Not to sure on much else. So far within a week it has grown twice its size and I really like the needle like leaves. I have mine in a 20 gallon, 55 watts PC, pH 6.7, kh 3 with C02. Makes a great filler. All the info above is based on my 1 week experience.

Mike
http://fish.silver-fox.us

[This message was edited by mm12463 on Sun December 14 2003 at 09:22 PM.]


----------



## Guest

Here is Top view










-------------
Regards,
Jay Luto


----------



## Justin Fournier

I can tell you that given even a decent amount of nutrients and light, this plant will grow like no other. Once it established in my tank, it required pruning every couple days. I believe JoneZay had much the same experiance.

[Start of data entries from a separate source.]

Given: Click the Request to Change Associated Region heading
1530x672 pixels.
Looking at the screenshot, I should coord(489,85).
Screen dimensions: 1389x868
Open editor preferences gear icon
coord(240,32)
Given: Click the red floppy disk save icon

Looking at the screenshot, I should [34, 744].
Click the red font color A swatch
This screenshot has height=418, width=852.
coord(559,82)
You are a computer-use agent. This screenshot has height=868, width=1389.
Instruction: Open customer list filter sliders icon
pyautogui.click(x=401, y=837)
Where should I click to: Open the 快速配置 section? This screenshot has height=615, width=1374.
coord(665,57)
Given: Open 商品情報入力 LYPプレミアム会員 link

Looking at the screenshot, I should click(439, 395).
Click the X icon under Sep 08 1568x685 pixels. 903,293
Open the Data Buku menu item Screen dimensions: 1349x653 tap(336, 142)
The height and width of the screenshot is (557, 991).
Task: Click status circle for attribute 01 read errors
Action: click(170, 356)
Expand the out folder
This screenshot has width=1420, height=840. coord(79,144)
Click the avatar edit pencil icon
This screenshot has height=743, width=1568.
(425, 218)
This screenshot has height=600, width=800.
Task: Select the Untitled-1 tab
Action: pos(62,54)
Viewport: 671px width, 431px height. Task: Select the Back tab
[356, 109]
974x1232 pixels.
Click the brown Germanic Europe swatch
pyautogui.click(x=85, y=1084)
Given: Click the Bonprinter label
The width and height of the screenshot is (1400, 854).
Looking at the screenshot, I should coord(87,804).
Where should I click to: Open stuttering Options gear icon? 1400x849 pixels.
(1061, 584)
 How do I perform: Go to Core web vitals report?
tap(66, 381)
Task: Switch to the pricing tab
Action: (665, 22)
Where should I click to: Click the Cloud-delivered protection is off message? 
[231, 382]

I would do this plant in a low light setup next time, to keep it more managable.


----------



## Kevin Jones

the stuff is nuts!!! once settled in, in tanks ranging from 2-4wpg with CO2 this plant was growing an inch or two daily!! I now have it in a lower light non-CO2 tank so i can actually keep up with it


----------



## Astrid

I have the similar experiences with this plant. It grows really fast.


----------



## Rumpled

I have two questions with this plant, how do you get the red colour, I have the plant in a 90 gallon with 3 X 150 metal halides at 5700K and given this light why is the plant got long internode lengths, could it be the temp, the light colour or is there some other factor I am not aware of?

Paul


----------



## Robert Hudson

Good question! I have never seen red Ambulia either!


----------



## Robert Hudson

BTW, this plant has become a federal noxious weed, meaning it is illegal in all 50 states.


----------



## imported_pineapple

My experience of growing this in a 30g 3.6 wpg tank is that the internodes are long. In another tank, a 20g at about 2.6 wpg, the internodes are compact (short) and the leaf form is fine and feathery (lovely actually, more so than in the high light tank). Both tanks have CO2 and similar NPK regimes.

Andrew Cribb


----------



## EDGE

the redness comes from intense lighting and high micro nutrients. My sessilfolia was similar to ones in the photo, but I had to pull the plant out. It was growing too fast for the back of the 75 gallon. The plant was choking out the light for the other plants within a few days of pruning.


----------



## imported_russell

my ambulia turns redish-yellow when it reaches up around the top 4 inches of my tank. man robert, i am breaking another law!!


----------